**WORK INSTRUCTION**
A verbatim reproduction of the lines below, from the line containing "廣告合作 (249, 2422)" through the line containing "Services & Support (19, 2413)", both ends included, is the whole required output.

**AVAILABLE DATA**
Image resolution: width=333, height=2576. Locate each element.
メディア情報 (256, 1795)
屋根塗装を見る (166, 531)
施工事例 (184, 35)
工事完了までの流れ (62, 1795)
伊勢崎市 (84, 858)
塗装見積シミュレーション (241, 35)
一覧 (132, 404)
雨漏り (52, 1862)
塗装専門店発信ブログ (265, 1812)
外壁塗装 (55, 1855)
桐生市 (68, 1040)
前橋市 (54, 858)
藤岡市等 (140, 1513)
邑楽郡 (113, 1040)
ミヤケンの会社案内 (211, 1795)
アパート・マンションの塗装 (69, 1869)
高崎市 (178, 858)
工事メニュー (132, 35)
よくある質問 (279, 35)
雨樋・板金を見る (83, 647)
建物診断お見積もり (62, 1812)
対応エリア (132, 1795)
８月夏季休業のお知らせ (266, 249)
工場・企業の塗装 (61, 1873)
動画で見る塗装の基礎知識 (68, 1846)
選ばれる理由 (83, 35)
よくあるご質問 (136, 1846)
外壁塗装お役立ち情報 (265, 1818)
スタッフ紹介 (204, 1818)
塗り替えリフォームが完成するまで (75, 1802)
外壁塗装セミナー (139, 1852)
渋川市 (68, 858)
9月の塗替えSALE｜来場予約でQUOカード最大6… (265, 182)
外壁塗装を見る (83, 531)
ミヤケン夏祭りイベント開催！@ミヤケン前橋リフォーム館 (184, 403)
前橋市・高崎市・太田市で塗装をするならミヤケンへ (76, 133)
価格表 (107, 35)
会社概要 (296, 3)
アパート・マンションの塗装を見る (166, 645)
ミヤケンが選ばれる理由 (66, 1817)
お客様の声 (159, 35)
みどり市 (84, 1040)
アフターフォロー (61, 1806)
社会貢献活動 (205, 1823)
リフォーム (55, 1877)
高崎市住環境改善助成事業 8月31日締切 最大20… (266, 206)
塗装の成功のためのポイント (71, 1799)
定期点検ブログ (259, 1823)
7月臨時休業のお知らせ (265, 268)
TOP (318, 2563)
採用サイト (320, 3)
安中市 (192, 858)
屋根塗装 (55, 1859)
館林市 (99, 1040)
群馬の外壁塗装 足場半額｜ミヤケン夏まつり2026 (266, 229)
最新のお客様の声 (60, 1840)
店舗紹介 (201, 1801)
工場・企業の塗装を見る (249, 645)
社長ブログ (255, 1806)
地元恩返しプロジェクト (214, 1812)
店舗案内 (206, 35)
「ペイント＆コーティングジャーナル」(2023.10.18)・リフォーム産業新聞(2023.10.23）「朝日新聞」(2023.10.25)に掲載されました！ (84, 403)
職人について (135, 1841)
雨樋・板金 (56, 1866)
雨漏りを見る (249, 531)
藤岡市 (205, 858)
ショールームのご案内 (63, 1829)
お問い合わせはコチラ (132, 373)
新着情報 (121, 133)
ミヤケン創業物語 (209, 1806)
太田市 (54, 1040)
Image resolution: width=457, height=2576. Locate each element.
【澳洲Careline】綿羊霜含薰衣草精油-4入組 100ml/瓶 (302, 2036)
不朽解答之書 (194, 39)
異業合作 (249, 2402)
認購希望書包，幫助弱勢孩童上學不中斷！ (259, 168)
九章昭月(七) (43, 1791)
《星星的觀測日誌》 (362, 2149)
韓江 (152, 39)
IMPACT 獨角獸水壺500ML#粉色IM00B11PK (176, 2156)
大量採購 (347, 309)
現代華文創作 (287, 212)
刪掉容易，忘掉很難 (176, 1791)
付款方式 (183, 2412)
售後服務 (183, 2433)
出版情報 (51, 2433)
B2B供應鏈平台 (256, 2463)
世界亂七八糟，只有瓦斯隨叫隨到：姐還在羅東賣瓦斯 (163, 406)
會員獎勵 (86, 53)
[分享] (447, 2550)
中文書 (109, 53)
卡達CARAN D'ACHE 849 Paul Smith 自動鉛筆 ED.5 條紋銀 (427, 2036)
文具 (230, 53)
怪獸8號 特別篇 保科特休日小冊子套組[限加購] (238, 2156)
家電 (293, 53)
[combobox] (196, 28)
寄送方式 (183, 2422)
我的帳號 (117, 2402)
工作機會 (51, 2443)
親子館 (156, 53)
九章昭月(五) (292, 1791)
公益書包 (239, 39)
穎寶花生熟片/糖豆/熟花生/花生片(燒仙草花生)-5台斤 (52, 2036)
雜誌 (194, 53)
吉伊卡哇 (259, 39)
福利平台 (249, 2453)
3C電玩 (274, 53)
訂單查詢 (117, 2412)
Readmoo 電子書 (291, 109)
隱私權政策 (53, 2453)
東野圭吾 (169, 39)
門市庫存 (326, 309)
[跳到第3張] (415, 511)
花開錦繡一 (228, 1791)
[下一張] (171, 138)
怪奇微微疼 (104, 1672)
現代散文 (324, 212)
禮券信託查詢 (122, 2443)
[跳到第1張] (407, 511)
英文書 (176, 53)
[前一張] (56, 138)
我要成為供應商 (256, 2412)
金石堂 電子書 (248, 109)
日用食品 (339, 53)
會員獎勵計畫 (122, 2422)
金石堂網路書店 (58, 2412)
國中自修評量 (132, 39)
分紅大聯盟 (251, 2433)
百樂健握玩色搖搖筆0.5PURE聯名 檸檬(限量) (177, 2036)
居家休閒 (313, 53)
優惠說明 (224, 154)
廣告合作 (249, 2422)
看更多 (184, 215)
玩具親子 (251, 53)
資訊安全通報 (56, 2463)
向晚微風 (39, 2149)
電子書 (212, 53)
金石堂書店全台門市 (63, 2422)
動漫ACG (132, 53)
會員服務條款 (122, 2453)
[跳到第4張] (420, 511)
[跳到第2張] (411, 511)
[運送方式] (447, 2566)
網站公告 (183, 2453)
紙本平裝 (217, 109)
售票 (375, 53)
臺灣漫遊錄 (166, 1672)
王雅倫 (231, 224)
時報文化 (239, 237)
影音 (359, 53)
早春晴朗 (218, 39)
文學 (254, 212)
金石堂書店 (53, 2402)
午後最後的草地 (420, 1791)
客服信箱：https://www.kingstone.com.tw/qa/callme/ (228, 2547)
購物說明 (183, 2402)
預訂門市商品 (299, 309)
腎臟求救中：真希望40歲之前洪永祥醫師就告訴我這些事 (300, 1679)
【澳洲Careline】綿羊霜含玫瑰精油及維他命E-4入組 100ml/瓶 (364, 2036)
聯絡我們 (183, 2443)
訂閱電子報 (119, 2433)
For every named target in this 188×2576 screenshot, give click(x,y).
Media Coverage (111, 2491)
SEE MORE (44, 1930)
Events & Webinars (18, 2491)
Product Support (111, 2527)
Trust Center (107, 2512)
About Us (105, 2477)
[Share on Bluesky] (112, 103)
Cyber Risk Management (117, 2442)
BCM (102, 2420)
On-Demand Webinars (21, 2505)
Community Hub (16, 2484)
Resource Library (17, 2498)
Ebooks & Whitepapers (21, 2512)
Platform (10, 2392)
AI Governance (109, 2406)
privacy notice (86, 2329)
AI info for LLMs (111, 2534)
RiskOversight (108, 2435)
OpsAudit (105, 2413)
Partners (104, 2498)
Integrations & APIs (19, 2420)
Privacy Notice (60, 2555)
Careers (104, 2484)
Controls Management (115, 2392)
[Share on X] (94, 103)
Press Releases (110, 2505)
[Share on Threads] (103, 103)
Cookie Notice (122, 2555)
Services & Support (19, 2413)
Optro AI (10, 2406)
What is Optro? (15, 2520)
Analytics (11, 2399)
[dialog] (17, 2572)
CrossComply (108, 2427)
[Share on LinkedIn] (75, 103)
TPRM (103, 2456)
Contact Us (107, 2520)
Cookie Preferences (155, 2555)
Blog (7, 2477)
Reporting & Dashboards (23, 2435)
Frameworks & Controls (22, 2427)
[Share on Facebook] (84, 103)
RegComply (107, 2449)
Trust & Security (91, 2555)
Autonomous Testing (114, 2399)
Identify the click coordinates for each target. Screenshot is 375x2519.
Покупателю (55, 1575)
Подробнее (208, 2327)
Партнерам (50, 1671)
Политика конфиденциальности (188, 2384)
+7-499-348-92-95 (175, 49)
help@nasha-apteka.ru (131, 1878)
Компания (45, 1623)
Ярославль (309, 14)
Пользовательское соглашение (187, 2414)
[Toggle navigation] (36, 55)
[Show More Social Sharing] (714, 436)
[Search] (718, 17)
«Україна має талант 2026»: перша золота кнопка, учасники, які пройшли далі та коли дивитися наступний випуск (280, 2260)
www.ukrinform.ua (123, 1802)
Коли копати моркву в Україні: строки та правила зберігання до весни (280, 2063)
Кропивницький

**ANSWER BOX**
廣告合作 (249, 2422)
看更多 (184, 215)
玩具親子 (251, 53)
資訊安全通報 (56, 2463)
向晚微風 (39, 2149)
電子書 (212, 53)
金石堂書店全台門市 (63, 2422)
動漫ACG (132, 53)
會員服務條款 (122, 2453)
[跳到第4張] (420, 511)
[跳到第2張] (411, 511)
[運送方式] (447, 2566)
網站公告 (183, 2453)
紙本平裝 (217, 109)
售票 (375, 53)
臺灣漫遊錄 (166, 1672)
王雅倫 (231, 224)
時報文化 (239, 237)
影音 (359, 53)
早春晴朗 (218, 39)
文學 (254, 212)
金石堂書店 (53, 2402)
午後最後的草地 (420, 1791)
客服信箱：https://www.kingstone.com.tw/qa/callme/ (228, 2547)
購物說明 (183, 2402)
預訂門市商品 (299, 309)
腎臟求救中：真希望40歲之前洪永祥醫師就告訴我這些事 (300, 1679)
【澳洲Careline】綿羊霜含玫瑰精油及維他命E-4入組 100ml/瓶 (364, 2036)
聯絡我們 (183, 2443)
訂閱電子報 (119, 2433)
For every named target in this 188×2576 screenshot, give click(x,y).
Media Coverage (111, 2491)
SEE MORE (44, 1930)
Events & Webinars (18, 2491)
Product Support (111, 2527)
Trust Center (107, 2512)
About Us (105, 2477)
[Share on Bluesky] (112, 103)
Cyber Risk Management (117, 2442)
BCM (102, 2420)
On-Demand Webinars (21, 2505)
Community Hub (16, 2484)
Resource Library (17, 2498)
Ebooks & Whitepapers (21, 2512)
Platform (10, 2392)
AI Governance (109, 2406)
privacy notice (86, 2329)
AI info for LLMs (111, 2534)
RiskOversight (108, 2435)
OpsAudit (105, 2413)
Partners (104, 2498)
Integrations & APIs (19, 2420)
Privacy Notice (60, 2555)
Careers (104, 2484)
Controls Management (115, 2392)
[Share on X] (94, 103)
Press Releases (110, 2505)
[Share on Threads] (103, 103)
Cookie Notice (122, 2555)
Services & Support (19, 2413)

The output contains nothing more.